Türkiye demands EU membership path for Sweden’s NATO bid
ISTANBUL
Türkiye has demanded the resumption of the full membership talks with the European Union to consider the accession of Sweden into NATO, a day before the critical alliance’s leaders’ summit in Vilnius.
President Recep Tayyip Erdoğan departed to Vilnius on July 10 to attend the summit and hold bilateral meetings with the leaders of the prominent allies, including United States President Joe Biden, French President Emmanuel Macron, British Prime Minister Rishi Sunak and Greek Prime Minister Kyriakos Mitsotakis.
On his first day in Lithuania, Erdoğan was also scheduled to hold a trilateral meeting with Swedish Prime Minister Ulf Kristersson and NATO Secretary-General Jens Stoltenberg on Sweden’s bid to join NATO. He also planned to meet Charles Michel, the president of the EU Council.
At a press conference before his departure, Erdoğan linked Swedish efforts to join the alliance and Türkiye’s 50-year-long waiting to become an EU member. Recalling that most of the NATO members are also in the EU, Erdoğan said “I want to address those countries that have kept us waiting on the doors of the EU for 50 years. First, open the way to Türkiye’s membership of the European Union, and then we will open it for Sweden, just as we had opened it for Finland.”
Türkiye approved Finland’s joining of the alliance in Finland after the Nordic state fulfilled the Madrid Agreement signed between Türkiye, Sweden and Finland. The deal stipulates concrete steps in the fight against terror.
Erdoğan said he discussed Türkiye’s long-stalled EU bid path in his phone conversation with U.S. President Biden late on July 9. “I told him that this is the expectation of our nation for 50 years. We are Türkiye, not an ordinary country,” he stated.
The Turkish President recalled that he will have a meeting with Biden on July 11 with hopes to overcome the differences between the two countries on the defense cooperation and fight against terrorism.
Türkiye officially requested to buy 40 new F-16s and 79 modernization kits from the U.S. after it was expelled from the F-35 next generation fighter jet program. Due to the objections in the U.S. Congress, the Biden administration has not yet formally sent the sale to the approval of the congressmen.
“Biden tells me that he is doing his best to this end. And he asks the same from us [on Sweden]. But these are two completely different issues,” Erdoğan said, criticizing Washington’s attempts to link these two issues.

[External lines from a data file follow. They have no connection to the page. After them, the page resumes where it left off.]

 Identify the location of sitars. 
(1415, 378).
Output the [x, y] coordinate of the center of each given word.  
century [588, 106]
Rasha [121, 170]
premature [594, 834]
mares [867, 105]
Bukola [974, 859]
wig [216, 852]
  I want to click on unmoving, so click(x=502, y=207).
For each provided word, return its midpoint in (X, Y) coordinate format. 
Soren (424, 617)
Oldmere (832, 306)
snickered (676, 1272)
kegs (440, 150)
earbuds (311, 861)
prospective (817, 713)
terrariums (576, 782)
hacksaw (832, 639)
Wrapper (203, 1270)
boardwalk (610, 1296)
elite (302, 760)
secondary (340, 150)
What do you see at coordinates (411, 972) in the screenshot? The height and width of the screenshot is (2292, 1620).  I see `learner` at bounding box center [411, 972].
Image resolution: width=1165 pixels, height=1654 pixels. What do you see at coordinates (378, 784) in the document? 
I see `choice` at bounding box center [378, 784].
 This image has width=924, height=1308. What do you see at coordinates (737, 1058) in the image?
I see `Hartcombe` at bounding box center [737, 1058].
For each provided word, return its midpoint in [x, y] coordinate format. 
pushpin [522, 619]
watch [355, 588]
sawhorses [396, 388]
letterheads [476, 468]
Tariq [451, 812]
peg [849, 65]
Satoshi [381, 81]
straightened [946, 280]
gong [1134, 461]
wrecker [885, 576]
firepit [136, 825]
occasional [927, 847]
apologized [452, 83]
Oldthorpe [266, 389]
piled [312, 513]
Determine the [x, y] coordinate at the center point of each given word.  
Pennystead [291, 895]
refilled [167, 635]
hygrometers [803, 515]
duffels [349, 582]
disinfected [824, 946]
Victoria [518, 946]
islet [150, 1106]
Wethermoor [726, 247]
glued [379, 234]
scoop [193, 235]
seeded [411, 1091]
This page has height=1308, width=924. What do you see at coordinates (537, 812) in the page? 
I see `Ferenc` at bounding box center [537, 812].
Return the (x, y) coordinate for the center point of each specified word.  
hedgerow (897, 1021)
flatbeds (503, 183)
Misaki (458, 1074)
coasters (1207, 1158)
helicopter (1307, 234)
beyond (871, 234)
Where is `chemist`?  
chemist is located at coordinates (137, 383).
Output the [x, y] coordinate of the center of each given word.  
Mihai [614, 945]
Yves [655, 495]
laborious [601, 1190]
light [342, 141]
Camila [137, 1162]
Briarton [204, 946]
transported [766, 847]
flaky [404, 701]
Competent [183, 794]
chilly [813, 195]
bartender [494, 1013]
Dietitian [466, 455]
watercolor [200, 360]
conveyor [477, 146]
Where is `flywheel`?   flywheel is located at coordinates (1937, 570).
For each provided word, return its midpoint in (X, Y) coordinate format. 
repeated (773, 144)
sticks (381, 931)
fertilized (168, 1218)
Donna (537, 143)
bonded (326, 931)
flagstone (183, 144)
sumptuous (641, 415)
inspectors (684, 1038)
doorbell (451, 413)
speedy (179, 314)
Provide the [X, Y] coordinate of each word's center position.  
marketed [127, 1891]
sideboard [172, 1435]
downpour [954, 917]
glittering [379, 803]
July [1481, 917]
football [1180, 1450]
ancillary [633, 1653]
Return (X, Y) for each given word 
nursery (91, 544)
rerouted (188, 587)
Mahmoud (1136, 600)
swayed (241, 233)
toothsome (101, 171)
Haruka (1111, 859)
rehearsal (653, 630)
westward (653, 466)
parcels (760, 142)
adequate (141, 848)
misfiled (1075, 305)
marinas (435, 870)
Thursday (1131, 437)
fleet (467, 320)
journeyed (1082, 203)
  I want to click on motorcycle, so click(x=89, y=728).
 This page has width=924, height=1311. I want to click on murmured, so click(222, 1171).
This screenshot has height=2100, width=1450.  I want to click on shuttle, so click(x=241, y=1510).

The supply of the F-16s to Türkiye will strengthen NATO’s power in the south wing, Erdoğan recalled.
He also said the U.S. has not yet reimbursed $1.45 billion that Türkiye had paid for the F-35s and underlined that he will raise all these matters during the meeting on July 11.
On a question, Erdoğan recalled that the last word on Sweden’s bid to enter the alliance belongs to the Turkish Parliament. “If they have their Congress, then we have our Turkish Grand National Assembly. It is impossible to admit Sweden in NATO unless our parliament says ‘yes,’” he stated.
Fidan, Blinken talk over the phone
In the meantime, the two diplomats of Türkiye and the U.S. held their third phone conversation in the past couple of days and before the summit. Foreign Minister Hakan Fidan and U.S. Secretary of State Antony Blinken spoke on the phone in the early hours of July 10, the Turkish Foreign Ministry said, informing that the two men discussed the agenda of the summit, the sale of F-16s and Sweden’s NATO bid.
“The Secretary emphasized that now is the time for Sweden to formally join the NATO Alliance, and for the U.S. and Türkiye to further strengthen our longstanding defense cooperation,” said U.S. State Department Spokesperson Matthew Miller in a brief statement.
Stoltenberg supports Türkiye's EU Ambition
NATO Secretary-General Jens Stoltenberg has expressed his backing for Türkiye's aspirations to join the European Union on July 10, in response to President Recep Tayyip Erdoğan's recent comments connecting Sweden's NATO membership with the country's long-pending EU application.
In a joint press conference with Lithuanian President Gitanas Nauseda in the capital Vilnius, where NATO's annual leaders’ summit is scheduled to take place today, Stoltenberg also noted that Türkiye's EU membership was not among the conditions outlined in the agreement signed by Sweden, Finland and Türkiye at last year's summit in Madrid.
Emphasizing that Sweden had successfully met those requirements, Stoltenberg expressed optimism about a positive decision regarding the country's pending NATO bid during the summit in Lithuania.
The formal negotiations started between Türkiye and the EU for the former’s joining of the 27-member club in 2005, but the process has de facto been suspended by Brussels due to the country’s inability to fulfill the required membership criteria.